Once we have all gotten ourselves ready, we take the short walk over to the diner, arriving just after 7.  Two women in Longhorn shirts sit at the counter.  When we try the door, it’s bolted, but one woman is already on her way over to let us in.  The restaurant consists of a row of 2-person booths lining the windows and a long, formica counter top with metal trim and short metal stools fixed to the floor in front of it with burgundy vinyl tops.  We pick 3 stools in the middle of the counter.  The coffee is made, the grill is covered in nearly done bacon, fresh biscuits are piled in a basket, and the hashbrowns sit prepped, waiting for their turn on the grill.  I wonder what time these women got started this morning.  They are both tiny, frail looking women who wear years of experience on their faces.  One could be my age or 10 years older than me; it’s impossible to tell.  The second could be old enough to be my mother.  Although they appear physically frail, there is something about both of them that makes me think they have strength that has seen them through a lot of hard times.

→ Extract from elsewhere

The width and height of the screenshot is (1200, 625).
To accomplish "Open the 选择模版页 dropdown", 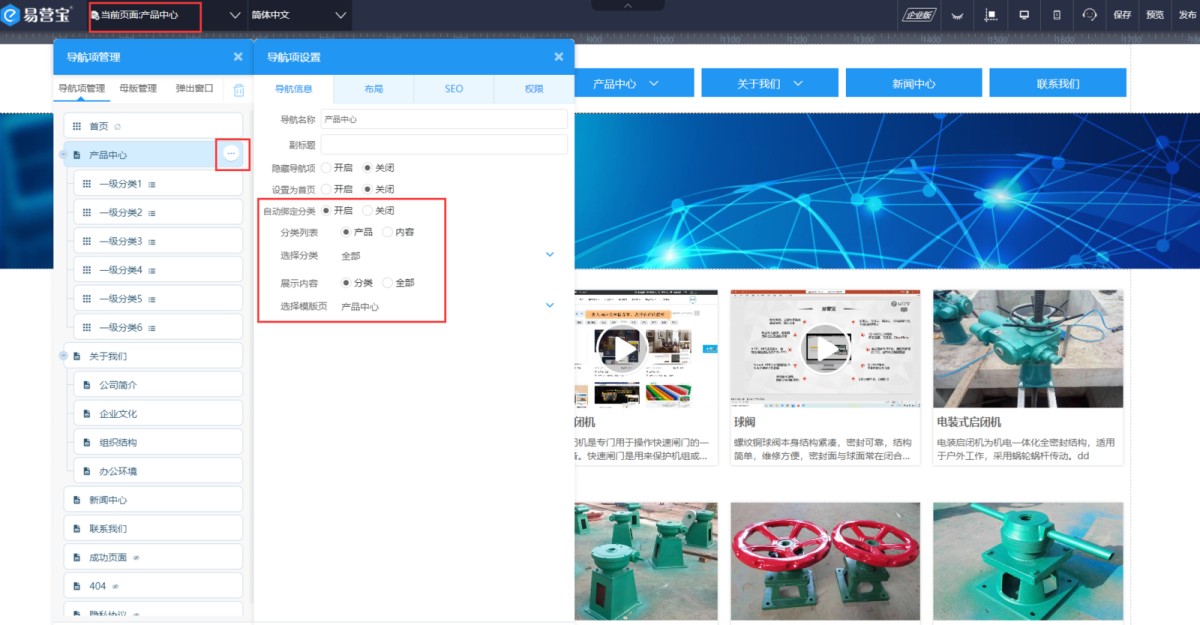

Pat orders decaf and is surprised that it, too, is already made.  The second woman, still sitting at the counter, asks how they get the caffeine out of coffee.  Pat smiles and says that they use chemicals that aren’t good for you and she laughs a big genuine laugh that lights up her face.  Her smile transforms her instantly and makes me smile with surprise at how beautiful she is.  She reminds me of one of my aunts who used to laugh the same way, dropping 20 years every time she showed her teeth.

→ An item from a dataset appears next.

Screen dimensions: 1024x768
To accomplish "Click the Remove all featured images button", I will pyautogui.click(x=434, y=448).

The food comes quickly and hot.  There is nothing fancy here, just various combinations of eggs, meat, and potatoes, but it’s good and my eggs are done exactly as I wanted them with the whites still soft but not slimy and the yolk runny and bright yellow.  I appreciate a good over-medium egg.  We sit and talk of when we will next see Megan.  My youngest nephew is turning 18 in October; my sister-in-law assumes we will not come now that the drive is so much further, but I’ve never missed my nephews’ birthdays by more than a few days and I don’t intend to start now.  We talk about his pending graduation in May and I think all of us are struck by the impossibility of being old enough for both of my nephews to be out of high school.  Having no children of our own, Pat and I often measure the passage of time by the milestones of other people’s children.  It comes as a shock each time I realize that another child is no longer a child.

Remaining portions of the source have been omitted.